_WHAT THIS TASK INVOLVES_
Change each occurrence of "computer-use agent" in the listing below to "desktop agent", keeping every other line the same.

_Pointing records for text and elements_
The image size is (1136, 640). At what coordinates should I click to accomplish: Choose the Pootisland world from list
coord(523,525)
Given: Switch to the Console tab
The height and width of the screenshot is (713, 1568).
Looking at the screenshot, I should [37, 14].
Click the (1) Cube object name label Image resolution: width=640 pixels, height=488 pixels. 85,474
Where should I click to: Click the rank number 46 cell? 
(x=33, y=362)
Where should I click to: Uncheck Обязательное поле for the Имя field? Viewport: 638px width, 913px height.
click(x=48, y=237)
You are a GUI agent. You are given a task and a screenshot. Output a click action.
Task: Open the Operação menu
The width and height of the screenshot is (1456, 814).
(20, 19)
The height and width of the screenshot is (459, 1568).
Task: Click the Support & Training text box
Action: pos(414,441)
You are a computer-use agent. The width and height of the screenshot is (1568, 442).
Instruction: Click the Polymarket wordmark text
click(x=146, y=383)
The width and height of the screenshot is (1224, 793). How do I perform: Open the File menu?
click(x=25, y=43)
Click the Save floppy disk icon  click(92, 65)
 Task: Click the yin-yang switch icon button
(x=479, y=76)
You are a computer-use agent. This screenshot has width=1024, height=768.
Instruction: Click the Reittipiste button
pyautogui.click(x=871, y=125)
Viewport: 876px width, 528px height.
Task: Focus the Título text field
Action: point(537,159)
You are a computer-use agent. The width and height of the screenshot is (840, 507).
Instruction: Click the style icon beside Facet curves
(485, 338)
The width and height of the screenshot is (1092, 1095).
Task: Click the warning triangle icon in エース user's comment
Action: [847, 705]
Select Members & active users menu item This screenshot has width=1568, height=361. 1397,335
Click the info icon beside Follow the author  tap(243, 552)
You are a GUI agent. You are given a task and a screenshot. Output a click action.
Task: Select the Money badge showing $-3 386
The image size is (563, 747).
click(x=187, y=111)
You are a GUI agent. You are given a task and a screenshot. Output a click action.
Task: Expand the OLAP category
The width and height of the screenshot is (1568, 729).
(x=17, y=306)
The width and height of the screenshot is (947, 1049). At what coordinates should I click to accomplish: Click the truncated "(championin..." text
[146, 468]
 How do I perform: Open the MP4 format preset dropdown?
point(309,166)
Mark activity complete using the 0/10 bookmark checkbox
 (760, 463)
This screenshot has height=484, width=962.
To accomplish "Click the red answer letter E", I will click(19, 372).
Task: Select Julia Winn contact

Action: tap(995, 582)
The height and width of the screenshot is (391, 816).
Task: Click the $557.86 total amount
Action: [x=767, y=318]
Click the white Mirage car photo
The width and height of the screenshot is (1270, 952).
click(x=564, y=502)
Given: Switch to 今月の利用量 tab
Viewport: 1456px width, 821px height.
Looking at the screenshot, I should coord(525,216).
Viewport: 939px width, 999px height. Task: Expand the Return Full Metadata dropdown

_SOLVED PROBLEM_
The image size is (1136, 640). At what coordinates should I click to accomplish: Choose the Pootisland world from list
coord(523,525)
Given: Switch to the Console tab
The height and width of the screenshot is (713, 1568).
Looking at the screenshot, I should [37, 14].
Click the (1) Cube object name label Image resolution: width=640 pixels, height=488 pixels. 85,474
Where should I click to: Click the rank number 46 cell? 
(x=33, y=362)
Where should I click to: Uncheck Обязательное поле for the Имя field? Viewport: 638px width, 913px height.
click(x=48, y=237)
You are a GUI agent. You are given a task and a screenshot. Output a click action.
Task: Open the Operação menu
The width and height of the screenshot is (1456, 814).
(20, 19)
The height and width of the screenshot is (459, 1568).
Task: Click the Support & Training text box
Action: pos(414,441)
You are a desktop agent. The width and height of the screenshot is (1568, 442).
Instruction: Click the Polymarket wordmark text
click(x=146, y=383)
The width and height of the screenshot is (1224, 793). How do I perform: Open the File menu?
click(x=25, y=43)
Click the Save floppy disk icon  click(92, 65)
 Task: Click the yin-yang switch icon button
(x=479, y=76)
You are a desktop agent. This screenshot has width=1024, height=768.
Instruction: Click the Reittipiste button
pyautogui.click(x=871, y=125)
Viewport: 876px width, 528px height.
Task: Focus the Título text field
Action: point(537,159)
You are a desktop agent. The width and height of the screenshot is (840, 507).
Instruction: Click the style icon beside Facet curves
(485, 338)
The width and height of the screenshot is (1092, 1095).
Task: Click the warning triangle icon in エース user's comment
Action: [847, 705]
Select Members & active users menu item This screenshot has width=1568, height=361. 1397,335
Click the info icon beside Follow the author  tap(243, 552)
You are a GUI agent. You are given a task and a screenshot. Output a click action.
Task: Select the Money badge showing $-3 386
The image size is (563, 747).
click(x=187, y=111)
You are a GUI agent. You are given a task and a screenshot. Output a click action.
Task: Expand the OLAP category
The width and height of the screenshot is (1568, 729).
(x=17, y=306)
The width and height of the screenshot is (947, 1049). At what coordinates should I click to accomplish: Click the truncated "(championin..." text
[146, 468]
 How do I perform: Open the MP4 format preset dropdown?
point(309,166)
Mark activity complete using the 0/10 bookmark checkbox
 (760, 463)
This screenshot has height=484, width=962.
To accomplish "Click the red answer letter E", I will click(19, 372).
Task: Select Julia Winn contact

Action: tap(995, 582)
The height and width of the screenshot is (391, 816).
Task: Click the $557.86 total amount
Action: [x=767, y=318]
Click the white Mirage car photo
The width and height of the screenshot is (1270, 952).
click(x=564, y=502)
Given: Switch to 今月の利用量 tab
Viewport: 1456px width, 821px height.
Looking at the screenshot, I should coord(525,216).
Viewport: 939px width, 999px height. Task: Expand the Return Full Metadata dropdown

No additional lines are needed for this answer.